ACTION ITEM: From the line containing "You are a computer-use" through the last line of the entries below, transcribe each line exactly, excluding any picture.

ENTRIES SHOWN:
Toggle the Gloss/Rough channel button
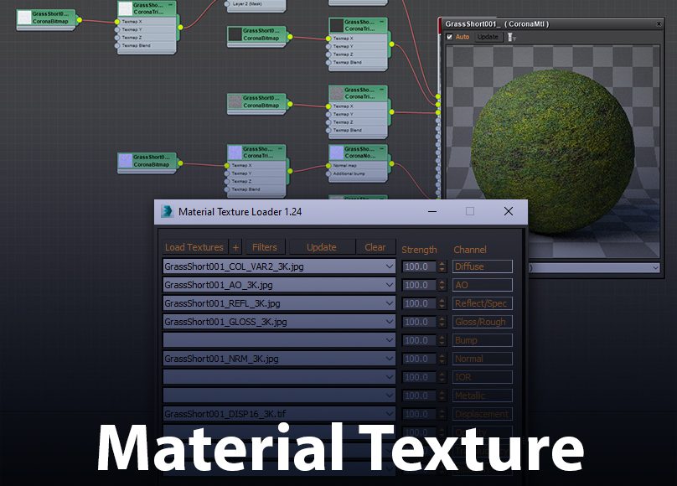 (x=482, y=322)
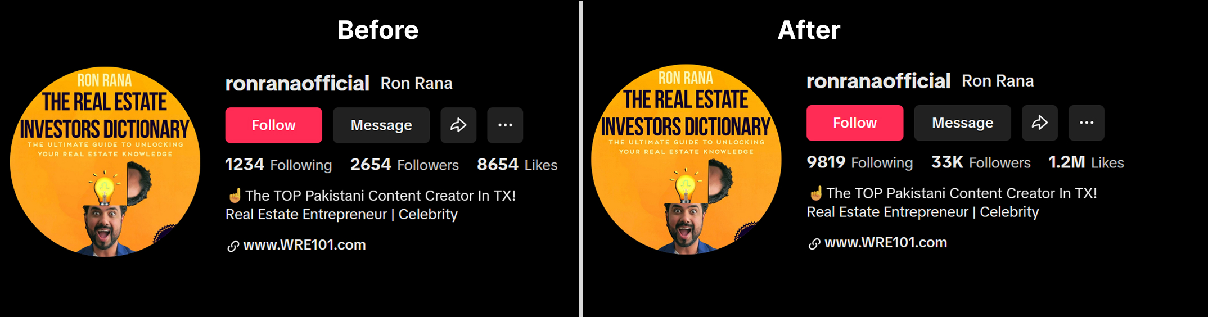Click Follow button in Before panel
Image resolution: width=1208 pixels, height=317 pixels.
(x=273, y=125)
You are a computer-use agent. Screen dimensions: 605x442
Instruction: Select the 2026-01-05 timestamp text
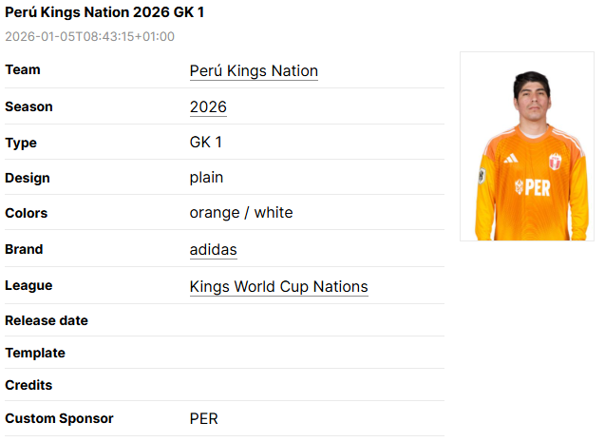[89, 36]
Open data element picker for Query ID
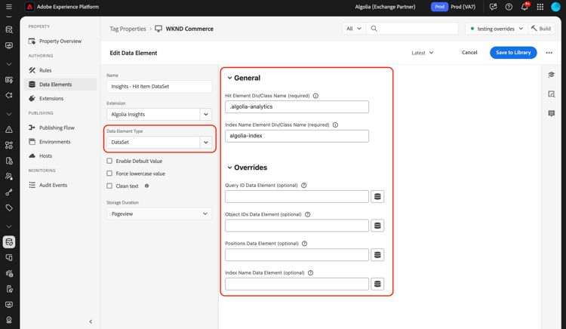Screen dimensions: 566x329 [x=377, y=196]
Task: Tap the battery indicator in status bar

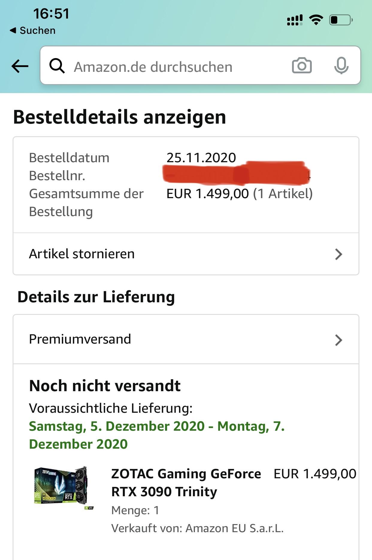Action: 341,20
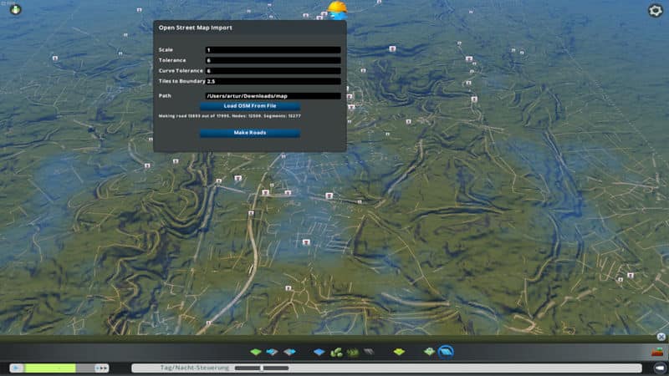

THE ANSWER:
You are a computer-use agent. Screen dimensions: 605x442
Instruction: Select the 2026-01-05 timestamp text
[89, 36]
Open data element picker for Query ID
Screen dimensions: 566x329 [x=377, y=196]
Task: Tap the battery indicator in status bar

Action: 341,20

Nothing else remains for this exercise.